▶ **Work instructions**
Please retype every line of the records below word for word, leaving out the pictures.

Records for locating items on screen:
........

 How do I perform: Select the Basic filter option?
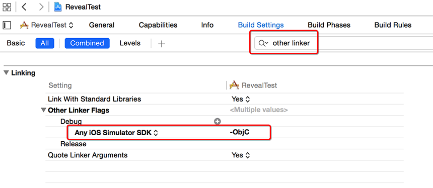point(16,43)
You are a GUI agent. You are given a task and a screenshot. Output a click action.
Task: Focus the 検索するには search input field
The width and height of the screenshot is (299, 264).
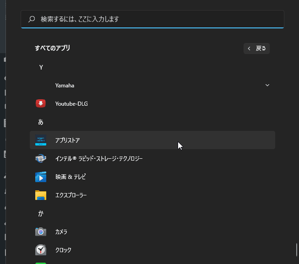[x=156, y=19]
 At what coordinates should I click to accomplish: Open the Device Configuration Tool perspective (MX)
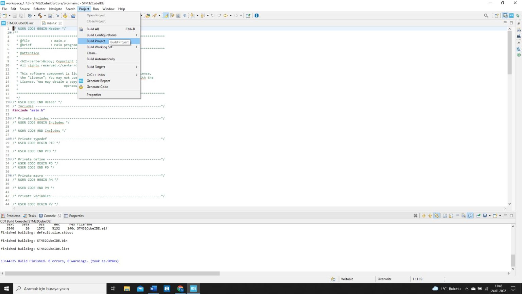[511, 16]
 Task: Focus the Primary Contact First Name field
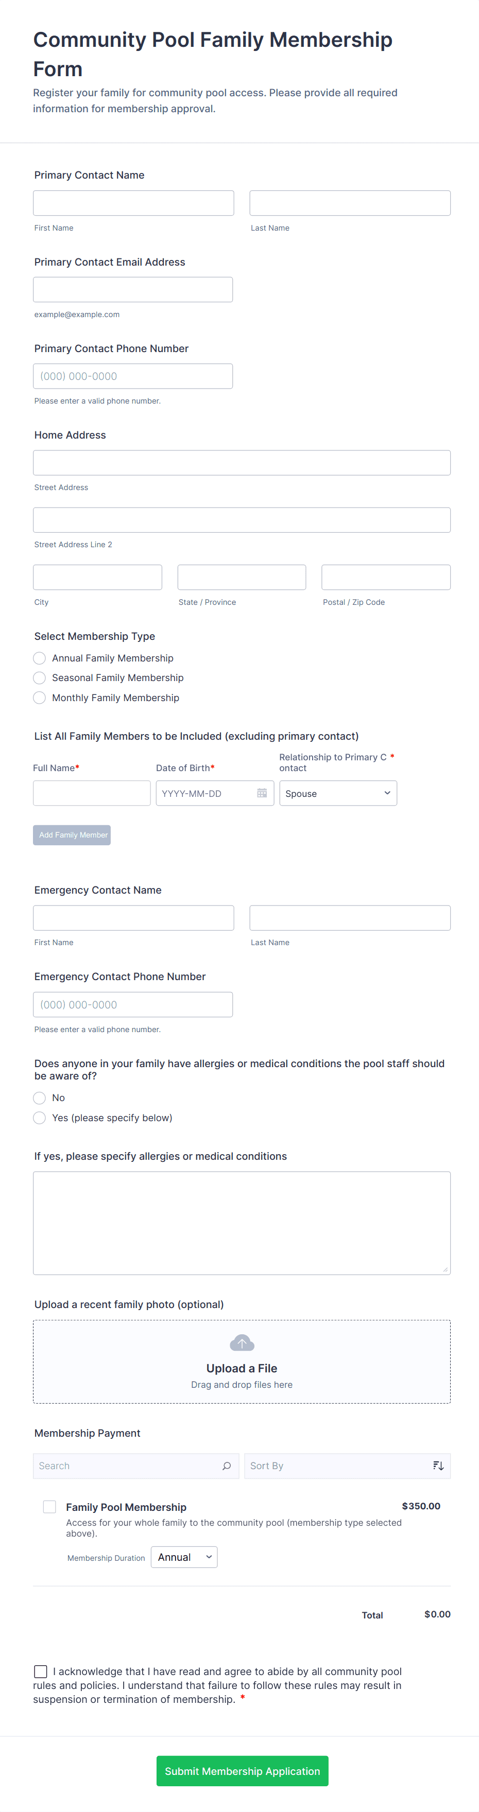pos(134,203)
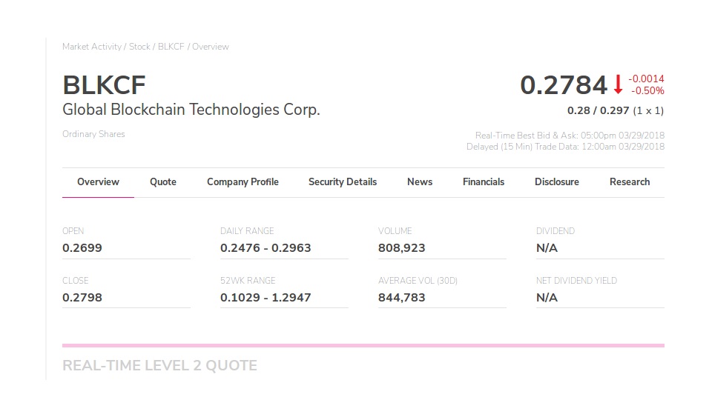712x400 pixels.
Task: Open the Disclosure tab
Action: pyautogui.click(x=557, y=181)
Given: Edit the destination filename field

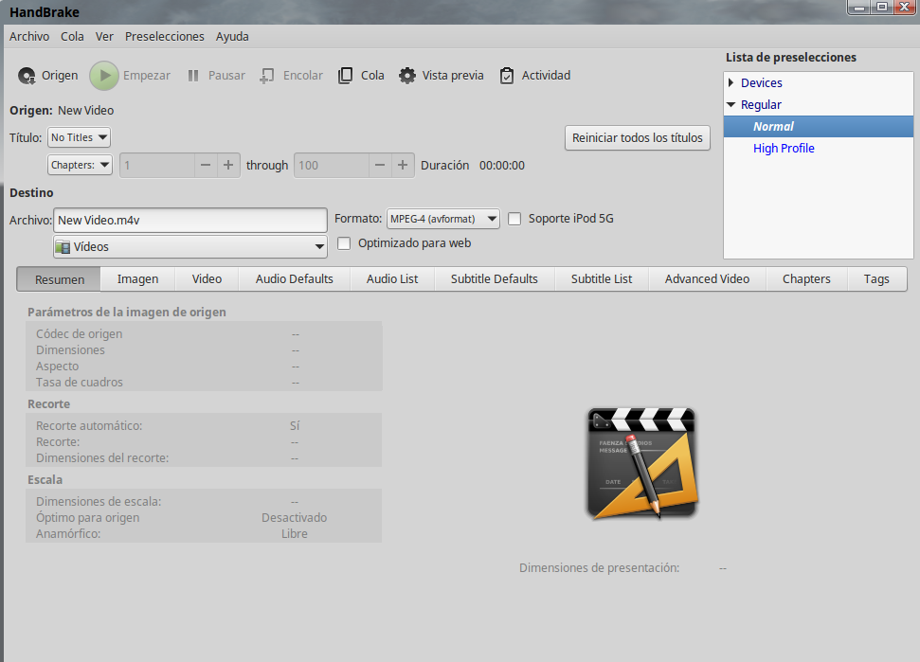Looking at the screenshot, I should tap(189, 220).
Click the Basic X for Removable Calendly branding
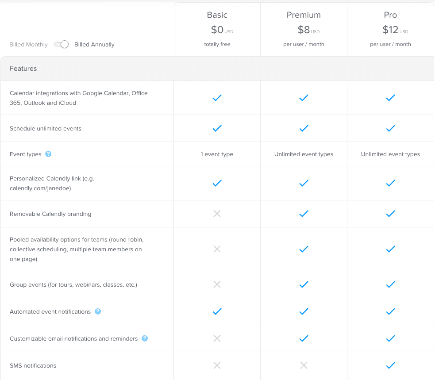The height and width of the screenshot is (380, 435). [x=217, y=214]
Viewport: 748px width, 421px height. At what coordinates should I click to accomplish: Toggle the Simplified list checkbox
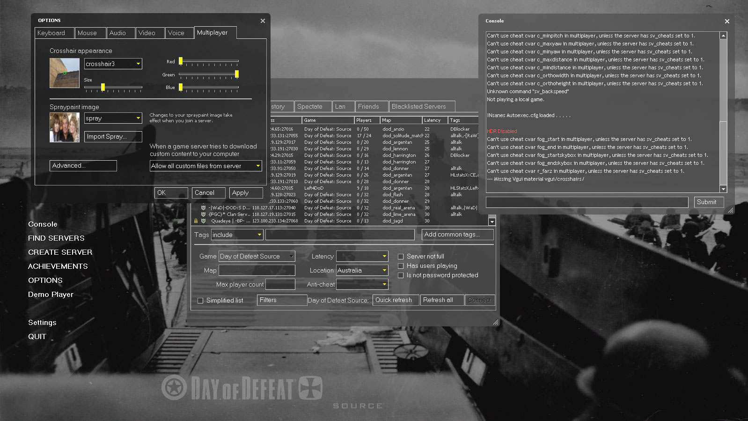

........

▶ **Solved problem**
 How do I perform: Select the Basic filter option?
point(16,43)
You are a GUI agent. You are given a task and a screenshot. Output a click action.
Task: Focus the 検索するには search input field
The width and height of the screenshot is (299, 264).
[x=156, y=19]
 At what coordinates should I click to accomplish: Open the Device Configuration Tool perspective (MX)
[511, 16]
 Task: Focus the Primary Contact First Name field
pos(134,203)
712x400 pixels.
Task: Open the Disclosure tab
Action: pyautogui.click(x=557, y=181)
Given: Edit the destination filename field

Looking at the screenshot, I should tap(189, 220).
Click the Basic X for Removable Calendly branding
The height and width of the screenshot is (380, 435). [x=217, y=214]
Viewport: 748px width, 421px height. At what coordinates should I click to accomplish: Toggle the Simplified list checkbox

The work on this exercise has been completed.